面接と会話の違いは、質問の中身ではありません。情報が流れる向きです。

面接では、情報が一方向に流れます。聞く側は自分のことを話さず、答える側だけが自分をさらしていく。質問がどれだけ丁寧でも、この向きが続くかぎり、答える側には「評価されている」という感覚が積み上がります。

お見合いで同じことが起きます。「休みの日は何を?」と聞かれて「読書ですね」と答える。すかさず「どんな本を?」と来る。答えると「他には?」と続く。質問は礼儀正しいのに、相手は自分のことを次々に話し続けていて、こちらのことは何も伝わっていない。この状態を相手の側から言葉にすると、「面接みたい」になります。

真面目な方ほどこうなるのには、理由があります。「自分の話ばかりする男はだめだ」という知識があるからです。それ自体は正しい。ただ、その反動で自分の話をゼロにすると、今度は逆の失敗に落ちます。質問をほとんどしない静かなお見合いは、相手に「私に興味がないんだな」と伝わる。質問は尋問の道具にもなりますが、関心の証拠でもあります。ゼロにすれば、関心の証拠もゼロになる。

つまり、自分の話はしすぎても、しなさすぎてもいけない。求められているのは量の調整ではなく、出す順番です。

2. 仕事で質問する側にいる人ほど、この型にはまる

もうひとつ、先にお伝えしたいことがあります。面接化は「会話が苦手な人」の失敗ではない、ということです。

むしろ出やすいのは、仕事で質問する側に立っている人です。営業のヒアリング。部下との一対一の面談。打ち合わせでの要件確認。医療や士業の問診・相談対応。こうした仕事では、自分のことを話さず、相手から的確に聞き出すことが職業上の礼儀です。自分語りを挟まずに要点を聞き切る技術は、キャリアの中で磨かれ、身体に入っています。

その礼儀を、そのままお見合いに持ち込むとどうなるか。的確で、無駄がなく、失礼のない「ヒアリング」が完成します。仕事なら満点の振る舞いが、この場では一方通行の尋問として届く。

自分がこの型に入っているかどうかは、当日のサインで分かります。相手の答えを聞きながら、頭の中で次の質問を組み立てている。会話が途切れないよう、手持ちの質問の残数を数えている。相手の話を「情報」として整理し始めている。どれも仕事では正しい動きで、そして、どれも面接の動きです。

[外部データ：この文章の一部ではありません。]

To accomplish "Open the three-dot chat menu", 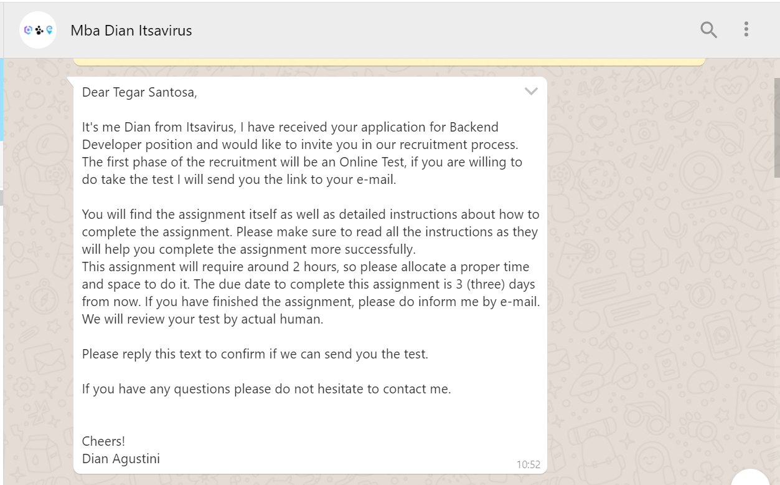I will (746, 29).
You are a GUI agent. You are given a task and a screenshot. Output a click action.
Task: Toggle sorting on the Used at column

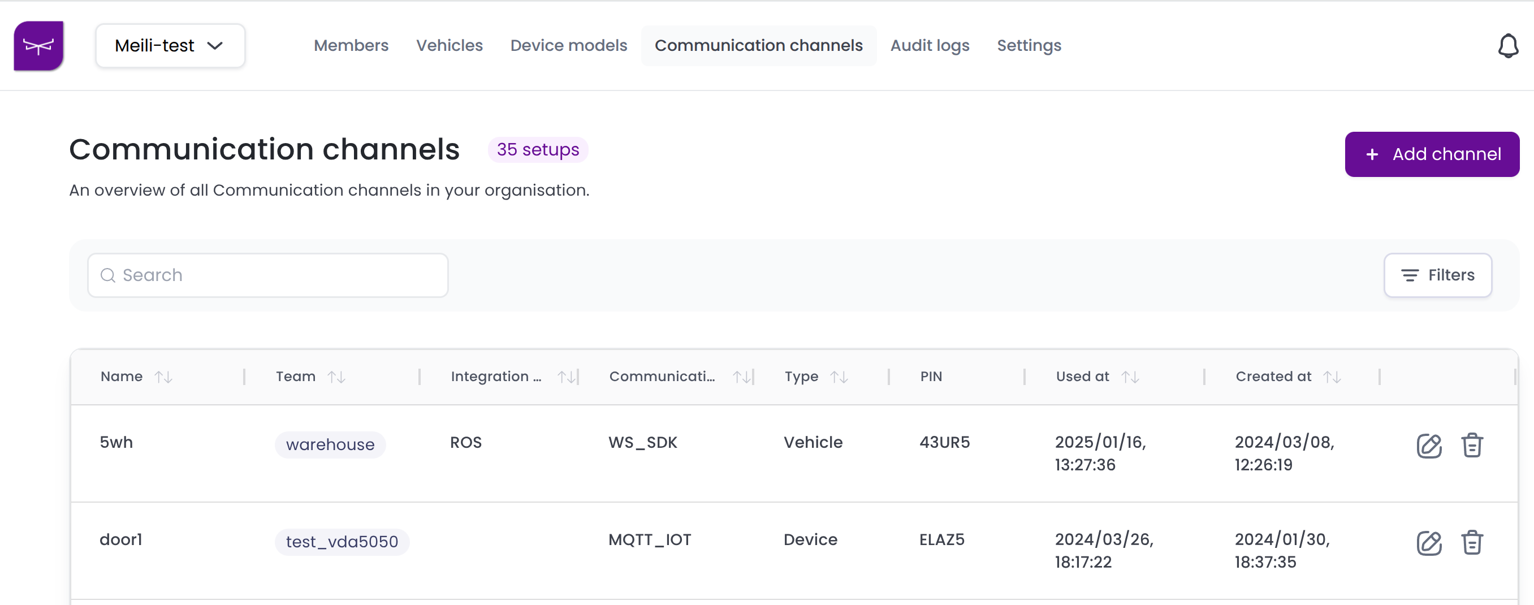pyautogui.click(x=1131, y=376)
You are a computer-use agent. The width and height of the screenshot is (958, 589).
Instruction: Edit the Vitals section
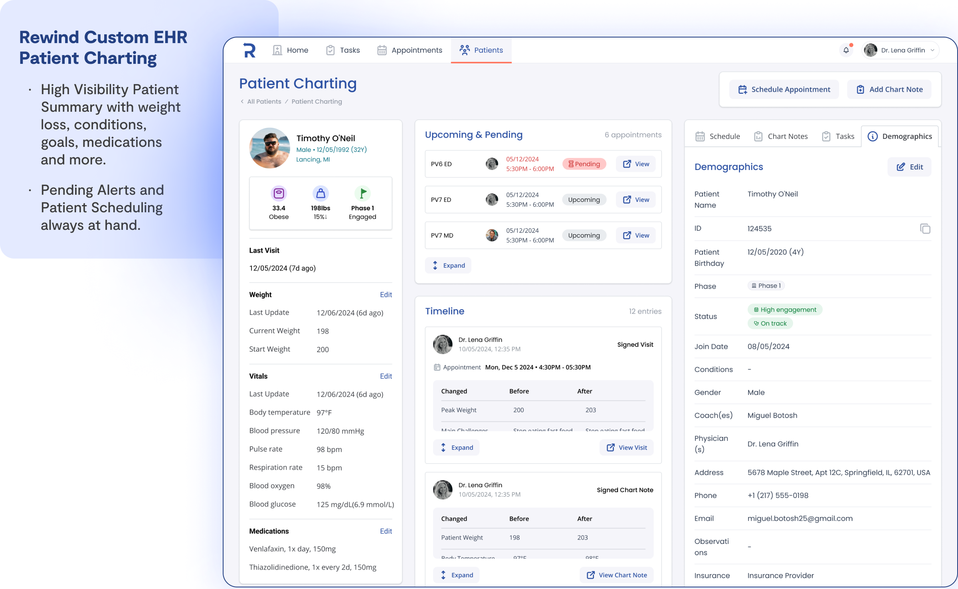pyautogui.click(x=386, y=376)
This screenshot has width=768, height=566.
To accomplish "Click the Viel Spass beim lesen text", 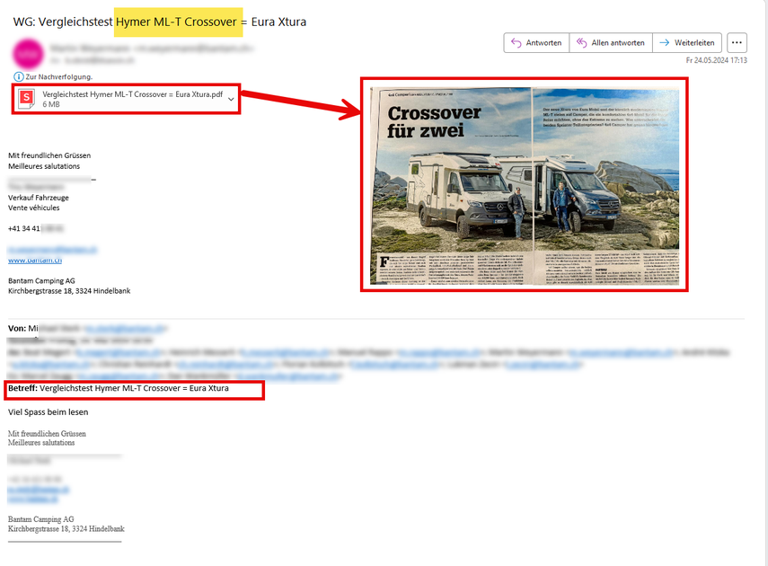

だからこれは、能力の問題ではありません。場面の切り替えの問題です。仕事のできる人ほど陥りやすく、そして本人は「ちゃんと聞けた」という手応えすら持って帰ってくる。お見合いの結果と自己評価がずれ続けている方は、一度ここを疑ってみてください。

3. 直し方は一文の先出し

やることはひとつだけです。質問の前に、自分のことを一文だけ先に話す。

  • 「休日は何をされていますか」→「休みの日は映画を観ていることが多いんですが、◯◯さんは何をされてますか」
  • 「お酒は飲まれますか」→「私はビールを少し飲むくらいなんですが、◯◯さんは飲まれますか」
  • 「ご兄弟はいますか」→「私は姉がいて、昔から頭が上がらないんです。◯◯さんはご兄弟いますか」

聞いている内容は同じです。変わったのは、自分のことを一言先に話したことだけ。

これで2つのことが起きます。まず、相手は答える基準をもらえます。「ビールを少し」と先に言われれば、「私はほとんど飲まなくて」と返しやすい。基準のない「お酒は飲まれますか」は、実は答えにくい質問です。どのくらい正直に言うべきか、相手の期待が見えないからです。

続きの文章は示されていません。